══ Excerpt provided ══

Topic outline

  • All course material is available on the A+ page: CS-E4800 in A+

    The course offers a broad introduction to main areas of Artificial Intelligence of importance to CS and IT , including

    • search and problem-solving
    • constraint solving, deduction, logic, and automated reasoning
    • probabilistic inference and reasoning about uncertainty
    • semantic technologies
    • sequential decision-making, decision-making under uncertainty
    • game-theoretic and adversarial decision-making
    • adaptation and learning, especially reinforcement learning

    The methods covered in the course are the basis of AI's most important industrial applications, in control and management of complex systems, information technology, and autonomous systems and robotics. They also form much of the new advanced software methodology that will revolutionize parts of information technologies in the next decades.

    The course will give an introduction to the main forms of advanced software tools for solving hard combinatorial problems that are increasing in importance both in A.I. and construction of intelligent systems as well as in the advanced automation in CS and IT more generally. The question answered by the course is: what kind of advanced technologies are needed to get beyond current SW technologies, in important applications in IT and other industries?

═══

Request.
According to the course outline, where is all the course material available?

══ Provided material ══

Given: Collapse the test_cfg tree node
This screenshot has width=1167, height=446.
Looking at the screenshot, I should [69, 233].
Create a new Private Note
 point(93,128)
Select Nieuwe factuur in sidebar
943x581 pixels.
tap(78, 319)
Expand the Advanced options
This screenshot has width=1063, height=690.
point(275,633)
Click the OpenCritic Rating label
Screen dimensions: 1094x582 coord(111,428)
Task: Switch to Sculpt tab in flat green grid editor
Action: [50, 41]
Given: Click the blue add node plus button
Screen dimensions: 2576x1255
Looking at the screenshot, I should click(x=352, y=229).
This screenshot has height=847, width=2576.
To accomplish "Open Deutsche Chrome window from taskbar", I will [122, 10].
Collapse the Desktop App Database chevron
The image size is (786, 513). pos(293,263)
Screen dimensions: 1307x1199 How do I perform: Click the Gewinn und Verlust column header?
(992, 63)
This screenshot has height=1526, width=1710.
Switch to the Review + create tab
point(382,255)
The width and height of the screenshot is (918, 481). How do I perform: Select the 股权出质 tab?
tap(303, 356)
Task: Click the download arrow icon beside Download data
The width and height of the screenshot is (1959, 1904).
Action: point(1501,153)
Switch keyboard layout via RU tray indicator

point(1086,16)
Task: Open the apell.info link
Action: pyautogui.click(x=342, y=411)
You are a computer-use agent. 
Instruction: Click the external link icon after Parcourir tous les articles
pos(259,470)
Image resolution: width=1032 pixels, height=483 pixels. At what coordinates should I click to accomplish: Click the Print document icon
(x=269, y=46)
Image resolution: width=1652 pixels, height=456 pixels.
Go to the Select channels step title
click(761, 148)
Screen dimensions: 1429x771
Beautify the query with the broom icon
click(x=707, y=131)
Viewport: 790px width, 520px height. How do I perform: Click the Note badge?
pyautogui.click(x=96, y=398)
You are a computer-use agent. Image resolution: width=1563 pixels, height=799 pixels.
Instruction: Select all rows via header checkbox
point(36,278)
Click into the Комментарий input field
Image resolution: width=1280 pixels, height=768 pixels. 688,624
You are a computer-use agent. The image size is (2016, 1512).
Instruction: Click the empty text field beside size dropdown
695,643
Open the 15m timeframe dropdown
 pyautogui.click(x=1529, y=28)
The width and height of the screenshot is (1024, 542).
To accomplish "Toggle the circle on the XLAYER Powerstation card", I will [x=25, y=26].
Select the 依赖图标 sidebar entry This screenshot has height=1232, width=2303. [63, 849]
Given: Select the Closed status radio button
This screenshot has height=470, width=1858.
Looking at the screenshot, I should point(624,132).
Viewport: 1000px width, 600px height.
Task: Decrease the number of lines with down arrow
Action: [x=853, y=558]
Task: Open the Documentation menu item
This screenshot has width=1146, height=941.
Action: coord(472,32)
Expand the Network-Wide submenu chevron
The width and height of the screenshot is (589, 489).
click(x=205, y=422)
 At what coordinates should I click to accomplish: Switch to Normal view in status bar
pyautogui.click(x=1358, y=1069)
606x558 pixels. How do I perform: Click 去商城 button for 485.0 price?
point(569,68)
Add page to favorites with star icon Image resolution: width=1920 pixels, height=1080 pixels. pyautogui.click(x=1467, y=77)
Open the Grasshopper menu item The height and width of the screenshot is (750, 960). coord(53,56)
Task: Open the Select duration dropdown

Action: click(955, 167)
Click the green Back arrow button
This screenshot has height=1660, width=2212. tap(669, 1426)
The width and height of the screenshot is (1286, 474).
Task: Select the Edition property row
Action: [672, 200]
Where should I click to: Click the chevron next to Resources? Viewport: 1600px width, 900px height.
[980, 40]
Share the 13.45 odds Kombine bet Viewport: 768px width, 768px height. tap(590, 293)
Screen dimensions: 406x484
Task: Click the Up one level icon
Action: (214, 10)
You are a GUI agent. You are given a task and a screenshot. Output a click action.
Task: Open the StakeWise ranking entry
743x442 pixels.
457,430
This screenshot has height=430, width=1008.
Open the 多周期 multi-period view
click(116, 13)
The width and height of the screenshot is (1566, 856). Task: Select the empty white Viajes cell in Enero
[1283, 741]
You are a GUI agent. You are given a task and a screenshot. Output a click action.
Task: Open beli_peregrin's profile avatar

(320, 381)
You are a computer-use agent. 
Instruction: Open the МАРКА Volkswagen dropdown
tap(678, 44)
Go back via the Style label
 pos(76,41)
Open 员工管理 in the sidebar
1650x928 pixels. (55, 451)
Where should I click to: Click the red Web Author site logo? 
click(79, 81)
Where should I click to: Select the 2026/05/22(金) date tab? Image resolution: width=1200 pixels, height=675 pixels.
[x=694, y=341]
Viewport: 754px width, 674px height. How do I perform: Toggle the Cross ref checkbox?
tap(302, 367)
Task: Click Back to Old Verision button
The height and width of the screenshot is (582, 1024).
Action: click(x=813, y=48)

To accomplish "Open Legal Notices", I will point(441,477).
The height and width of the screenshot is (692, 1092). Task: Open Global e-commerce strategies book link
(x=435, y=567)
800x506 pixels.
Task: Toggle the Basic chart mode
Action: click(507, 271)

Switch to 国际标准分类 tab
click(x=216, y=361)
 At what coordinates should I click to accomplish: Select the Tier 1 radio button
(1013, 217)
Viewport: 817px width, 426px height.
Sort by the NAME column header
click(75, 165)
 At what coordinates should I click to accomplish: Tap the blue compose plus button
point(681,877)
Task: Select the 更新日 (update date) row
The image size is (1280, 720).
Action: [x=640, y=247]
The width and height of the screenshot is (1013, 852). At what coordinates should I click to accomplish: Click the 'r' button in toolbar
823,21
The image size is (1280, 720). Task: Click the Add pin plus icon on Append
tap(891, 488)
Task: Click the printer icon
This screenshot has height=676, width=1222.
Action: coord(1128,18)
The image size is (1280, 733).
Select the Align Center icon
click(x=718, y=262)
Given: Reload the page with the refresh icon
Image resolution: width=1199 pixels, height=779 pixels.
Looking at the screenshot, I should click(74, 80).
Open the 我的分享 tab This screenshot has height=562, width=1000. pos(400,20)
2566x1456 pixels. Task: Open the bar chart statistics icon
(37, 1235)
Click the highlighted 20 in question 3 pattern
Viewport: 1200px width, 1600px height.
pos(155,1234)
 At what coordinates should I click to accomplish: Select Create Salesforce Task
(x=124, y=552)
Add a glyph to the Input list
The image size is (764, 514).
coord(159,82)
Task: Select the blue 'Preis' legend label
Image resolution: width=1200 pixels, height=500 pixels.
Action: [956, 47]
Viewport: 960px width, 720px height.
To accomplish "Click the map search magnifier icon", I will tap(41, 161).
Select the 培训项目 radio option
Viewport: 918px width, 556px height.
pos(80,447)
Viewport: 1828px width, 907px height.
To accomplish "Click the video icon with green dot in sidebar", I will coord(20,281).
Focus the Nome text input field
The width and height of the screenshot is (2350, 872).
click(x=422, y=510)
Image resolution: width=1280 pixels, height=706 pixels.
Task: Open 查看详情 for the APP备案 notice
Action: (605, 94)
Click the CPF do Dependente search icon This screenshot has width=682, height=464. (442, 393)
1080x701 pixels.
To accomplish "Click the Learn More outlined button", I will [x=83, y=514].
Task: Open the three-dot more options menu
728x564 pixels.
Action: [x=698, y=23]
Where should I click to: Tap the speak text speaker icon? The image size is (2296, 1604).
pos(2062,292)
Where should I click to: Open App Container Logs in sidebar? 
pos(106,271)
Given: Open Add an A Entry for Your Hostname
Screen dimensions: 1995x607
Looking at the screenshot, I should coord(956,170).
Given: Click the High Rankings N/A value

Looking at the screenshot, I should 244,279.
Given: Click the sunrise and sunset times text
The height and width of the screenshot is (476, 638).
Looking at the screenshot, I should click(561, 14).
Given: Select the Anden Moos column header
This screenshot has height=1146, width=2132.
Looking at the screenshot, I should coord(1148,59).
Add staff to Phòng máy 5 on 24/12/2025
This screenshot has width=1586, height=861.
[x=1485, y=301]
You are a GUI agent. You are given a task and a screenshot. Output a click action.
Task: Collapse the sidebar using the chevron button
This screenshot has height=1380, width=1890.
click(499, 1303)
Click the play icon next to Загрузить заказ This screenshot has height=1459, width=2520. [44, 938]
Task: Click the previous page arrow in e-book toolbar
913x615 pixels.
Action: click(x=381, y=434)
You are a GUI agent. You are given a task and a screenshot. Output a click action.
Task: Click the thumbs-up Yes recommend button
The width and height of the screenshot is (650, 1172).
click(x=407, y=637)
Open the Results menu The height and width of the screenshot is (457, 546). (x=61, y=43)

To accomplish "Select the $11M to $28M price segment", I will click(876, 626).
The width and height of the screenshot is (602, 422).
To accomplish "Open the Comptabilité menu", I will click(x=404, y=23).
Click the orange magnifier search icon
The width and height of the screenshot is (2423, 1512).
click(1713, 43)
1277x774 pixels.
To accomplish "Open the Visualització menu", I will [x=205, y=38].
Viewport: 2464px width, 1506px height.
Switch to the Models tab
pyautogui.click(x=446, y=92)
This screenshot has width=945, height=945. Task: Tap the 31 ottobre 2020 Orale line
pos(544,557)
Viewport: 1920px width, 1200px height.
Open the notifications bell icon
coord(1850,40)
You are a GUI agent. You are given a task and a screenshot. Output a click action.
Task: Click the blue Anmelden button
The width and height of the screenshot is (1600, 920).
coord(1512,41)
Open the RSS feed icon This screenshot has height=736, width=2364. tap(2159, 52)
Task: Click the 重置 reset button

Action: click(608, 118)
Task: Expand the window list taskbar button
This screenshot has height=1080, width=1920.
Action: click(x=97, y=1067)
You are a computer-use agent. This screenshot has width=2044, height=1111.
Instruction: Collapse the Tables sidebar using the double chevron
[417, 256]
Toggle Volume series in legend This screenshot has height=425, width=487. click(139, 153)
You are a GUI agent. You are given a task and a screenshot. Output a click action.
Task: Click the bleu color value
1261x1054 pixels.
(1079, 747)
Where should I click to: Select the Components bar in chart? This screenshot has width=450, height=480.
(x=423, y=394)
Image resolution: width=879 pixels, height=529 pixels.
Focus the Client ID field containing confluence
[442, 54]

═══

The output.
On the A+ page: CS-E4800 in A+.